(YOUR TASK): Beneath this instruction is a block of data; output from it exactly the lines that run from the one containing "Task: Open the Reports menu item" through the one containing "You are a computer-use agent. Image", inclusive.

(EXCERPTED DATA):
+-------+

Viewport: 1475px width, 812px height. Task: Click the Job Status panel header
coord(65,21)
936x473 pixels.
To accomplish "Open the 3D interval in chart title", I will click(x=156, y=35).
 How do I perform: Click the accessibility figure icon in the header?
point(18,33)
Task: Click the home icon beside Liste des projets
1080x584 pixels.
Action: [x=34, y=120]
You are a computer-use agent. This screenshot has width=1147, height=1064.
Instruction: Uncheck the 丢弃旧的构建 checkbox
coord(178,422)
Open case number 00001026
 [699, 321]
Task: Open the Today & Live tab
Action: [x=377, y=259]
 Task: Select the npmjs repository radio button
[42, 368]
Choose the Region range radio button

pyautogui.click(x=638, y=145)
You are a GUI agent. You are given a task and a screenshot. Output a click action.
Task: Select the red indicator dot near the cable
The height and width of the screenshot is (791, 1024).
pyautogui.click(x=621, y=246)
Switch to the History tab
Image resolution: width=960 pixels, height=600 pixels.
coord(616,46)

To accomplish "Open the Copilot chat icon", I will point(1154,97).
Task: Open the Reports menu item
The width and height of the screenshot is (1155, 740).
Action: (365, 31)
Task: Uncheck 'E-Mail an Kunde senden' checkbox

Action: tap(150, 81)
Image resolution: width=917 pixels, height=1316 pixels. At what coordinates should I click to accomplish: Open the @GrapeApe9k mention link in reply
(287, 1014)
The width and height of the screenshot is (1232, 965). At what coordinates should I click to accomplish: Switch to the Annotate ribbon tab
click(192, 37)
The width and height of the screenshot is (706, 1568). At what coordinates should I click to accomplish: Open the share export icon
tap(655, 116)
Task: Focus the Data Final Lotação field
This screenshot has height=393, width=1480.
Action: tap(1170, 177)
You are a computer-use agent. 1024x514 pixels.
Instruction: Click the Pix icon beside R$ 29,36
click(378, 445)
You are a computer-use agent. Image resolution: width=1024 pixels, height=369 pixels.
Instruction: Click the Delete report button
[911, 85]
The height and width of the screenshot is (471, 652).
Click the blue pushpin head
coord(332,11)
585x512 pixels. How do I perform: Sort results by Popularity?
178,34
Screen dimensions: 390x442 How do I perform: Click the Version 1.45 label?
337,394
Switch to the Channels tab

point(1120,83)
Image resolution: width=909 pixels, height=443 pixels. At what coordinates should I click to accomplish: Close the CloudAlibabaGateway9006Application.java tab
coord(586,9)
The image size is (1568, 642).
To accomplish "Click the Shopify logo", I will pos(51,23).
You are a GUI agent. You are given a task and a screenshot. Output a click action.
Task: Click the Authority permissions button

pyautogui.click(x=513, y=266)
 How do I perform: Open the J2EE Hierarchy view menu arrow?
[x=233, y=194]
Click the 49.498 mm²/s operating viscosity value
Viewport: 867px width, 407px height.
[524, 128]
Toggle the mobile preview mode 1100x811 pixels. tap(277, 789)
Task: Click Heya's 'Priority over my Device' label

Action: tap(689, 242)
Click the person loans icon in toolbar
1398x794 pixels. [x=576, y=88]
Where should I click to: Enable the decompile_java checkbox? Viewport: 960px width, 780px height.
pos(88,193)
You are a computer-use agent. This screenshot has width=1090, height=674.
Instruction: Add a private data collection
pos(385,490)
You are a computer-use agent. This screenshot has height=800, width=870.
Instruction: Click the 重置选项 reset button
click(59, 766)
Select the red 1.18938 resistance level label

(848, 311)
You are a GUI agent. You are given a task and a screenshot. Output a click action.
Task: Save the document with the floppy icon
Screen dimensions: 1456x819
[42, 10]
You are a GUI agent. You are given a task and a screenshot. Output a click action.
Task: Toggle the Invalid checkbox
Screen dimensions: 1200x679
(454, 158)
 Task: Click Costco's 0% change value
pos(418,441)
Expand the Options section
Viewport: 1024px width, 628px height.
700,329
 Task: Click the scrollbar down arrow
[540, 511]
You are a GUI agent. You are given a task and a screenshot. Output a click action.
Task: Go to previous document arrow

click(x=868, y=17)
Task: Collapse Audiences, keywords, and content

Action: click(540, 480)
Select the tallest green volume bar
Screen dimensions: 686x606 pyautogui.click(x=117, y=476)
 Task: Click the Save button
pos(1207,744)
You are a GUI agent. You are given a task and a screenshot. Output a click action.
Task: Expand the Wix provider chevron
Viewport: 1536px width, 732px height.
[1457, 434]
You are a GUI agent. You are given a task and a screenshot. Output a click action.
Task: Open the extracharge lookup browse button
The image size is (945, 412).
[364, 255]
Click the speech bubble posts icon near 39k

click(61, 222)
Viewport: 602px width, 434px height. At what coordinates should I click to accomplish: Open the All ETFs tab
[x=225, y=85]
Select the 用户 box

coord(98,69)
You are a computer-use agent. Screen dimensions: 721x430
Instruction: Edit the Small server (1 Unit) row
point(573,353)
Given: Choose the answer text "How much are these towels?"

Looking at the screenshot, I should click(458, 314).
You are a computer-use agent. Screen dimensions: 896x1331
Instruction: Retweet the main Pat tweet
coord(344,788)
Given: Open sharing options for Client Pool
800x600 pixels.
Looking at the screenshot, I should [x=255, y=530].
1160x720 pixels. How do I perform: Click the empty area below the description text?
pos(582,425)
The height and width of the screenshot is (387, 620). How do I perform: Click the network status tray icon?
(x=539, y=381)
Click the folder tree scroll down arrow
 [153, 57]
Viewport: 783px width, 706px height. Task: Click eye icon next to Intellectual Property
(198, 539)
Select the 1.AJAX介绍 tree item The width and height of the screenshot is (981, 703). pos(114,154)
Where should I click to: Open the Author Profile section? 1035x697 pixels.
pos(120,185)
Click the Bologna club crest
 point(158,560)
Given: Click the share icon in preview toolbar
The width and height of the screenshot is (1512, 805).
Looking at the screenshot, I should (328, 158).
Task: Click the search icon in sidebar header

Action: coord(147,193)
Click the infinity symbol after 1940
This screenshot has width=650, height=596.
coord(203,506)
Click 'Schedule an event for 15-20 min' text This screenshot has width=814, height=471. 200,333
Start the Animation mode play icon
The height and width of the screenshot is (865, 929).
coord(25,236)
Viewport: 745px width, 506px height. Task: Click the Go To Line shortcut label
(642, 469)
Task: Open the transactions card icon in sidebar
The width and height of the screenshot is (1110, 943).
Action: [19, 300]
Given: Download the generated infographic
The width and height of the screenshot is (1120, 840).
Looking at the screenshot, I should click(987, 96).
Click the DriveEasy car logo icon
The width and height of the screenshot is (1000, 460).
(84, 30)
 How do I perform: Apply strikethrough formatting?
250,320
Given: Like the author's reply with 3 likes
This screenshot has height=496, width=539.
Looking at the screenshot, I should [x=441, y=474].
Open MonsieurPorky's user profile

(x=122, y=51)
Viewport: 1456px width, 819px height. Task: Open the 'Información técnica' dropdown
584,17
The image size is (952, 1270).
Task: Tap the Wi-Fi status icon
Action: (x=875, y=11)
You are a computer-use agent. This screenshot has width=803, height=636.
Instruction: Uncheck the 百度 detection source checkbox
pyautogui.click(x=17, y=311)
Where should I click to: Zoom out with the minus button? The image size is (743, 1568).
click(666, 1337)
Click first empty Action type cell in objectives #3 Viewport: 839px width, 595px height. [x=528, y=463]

+-------+

(SOLUTION):
Task: Open the Reports menu item
The width and height of the screenshot is (1155, 740).
Action: (365, 31)
Task: Uncheck 'E-Mail an Kunde senden' checkbox

Action: tap(150, 81)
Image resolution: width=917 pixels, height=1316 pixels. At what coordinates should I click to accomplish: Open the @GrapeApe9k mention link in reply
(287, 1014)
The width and height of the screenshot is (1232, 965). At what coordinates should I click to accomplish: Switch to the Annotate ribbon tab
click(192, 37)
The width and height of the screenshot is (706, 1568). At what coordinates should I click to accomplish: Open the share export icon
tap(655, 116)
Task: Focus the Data Final Lotação field
This screenshot has height=393, width=1480.
Action: tap(1170, 177)
You are a computer-use agent. 1024x514 pixels.
Instruction: Click the Pix icon beside R$ 29,36
click(378, 445)
You are a computer-use agent. Image resolution: width=1024 pixels, height=369 pixels.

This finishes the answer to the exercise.